Context: As we talked about certain funeral proceedings, MN shared this information about the mourning period. This piece was collected in the early morning at the university as we were conversing about different cultural practices.
Main Piece Transcription of interview (contains the context of particular performance and additional background information):
MN: “And also …like if your father dies, the eldest son … who’s a boy … they cut their hair. Not completely … no actually … completely. If the mother dies, it’s the second son.
Me: “What if you don’t have a second son?”
MN: “ mmmm … if you have a second son.”
Me: “So let’s say you only have one son.”
MN: “The eldest son can choose to. They have a choice. It’s not compulsory, if you’re religious then you do it. Like … when my grandfather passed away, my uncle did it. It’s all a choice.”

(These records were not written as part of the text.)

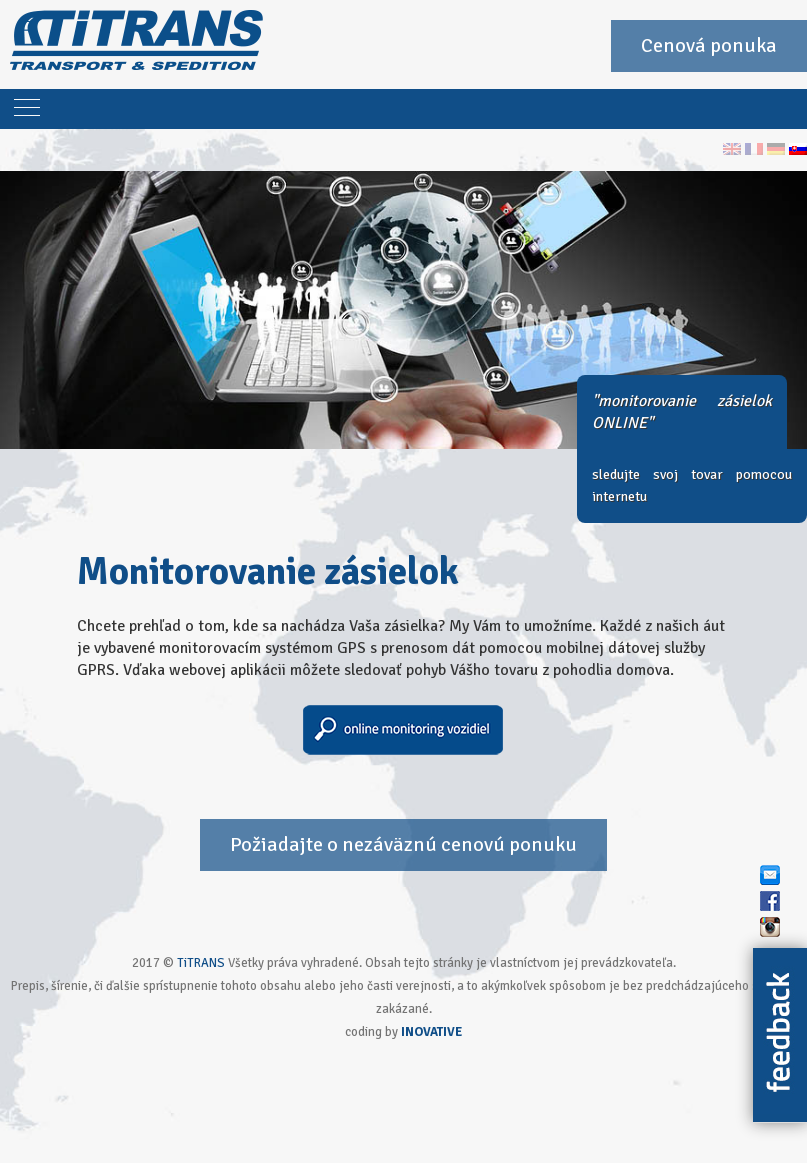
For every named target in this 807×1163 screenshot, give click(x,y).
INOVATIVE (431, 1032)
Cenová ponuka (709, 45)
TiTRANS (201, 963)
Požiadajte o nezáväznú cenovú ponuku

Analysis: This particular Hindu ritual is very interesting because it seems like a very spiritual and religious tradition. MN emphasizes two important aspects of this tradition: choice and religion. The son is not obligated to complete this ritual but is given a choice to perform it. In addition, the son can choose to perform this ritual based on his religious beliefs. The completion of this particular ritual is dependent on the son. Sons are not forced to complete this tradition, which emphasizes how it changes
Another interesting aspect of this traditional ritual is the birth order of the performer. The eldest son is often seen as a great authority figure while the second eldest is perceived as a lower authority figure. This is telling of a patriarchal society that places higher importance on male heirs and their duties. The eldest son is seen as an authority figure, which is similar to how fathers are considered to be head of the household. After the father dies, the eldest son can choose to shave his head to commemorate his late father. Correspondingly, the second son can also shave his head to honor the death of his mother. The second son can be considered to be the support for the first son, much like mothers support their husbands. This ritual is only a portion of the funeral rituals that are performed by grieving loved ones, which reflects Indian values of family and tradition.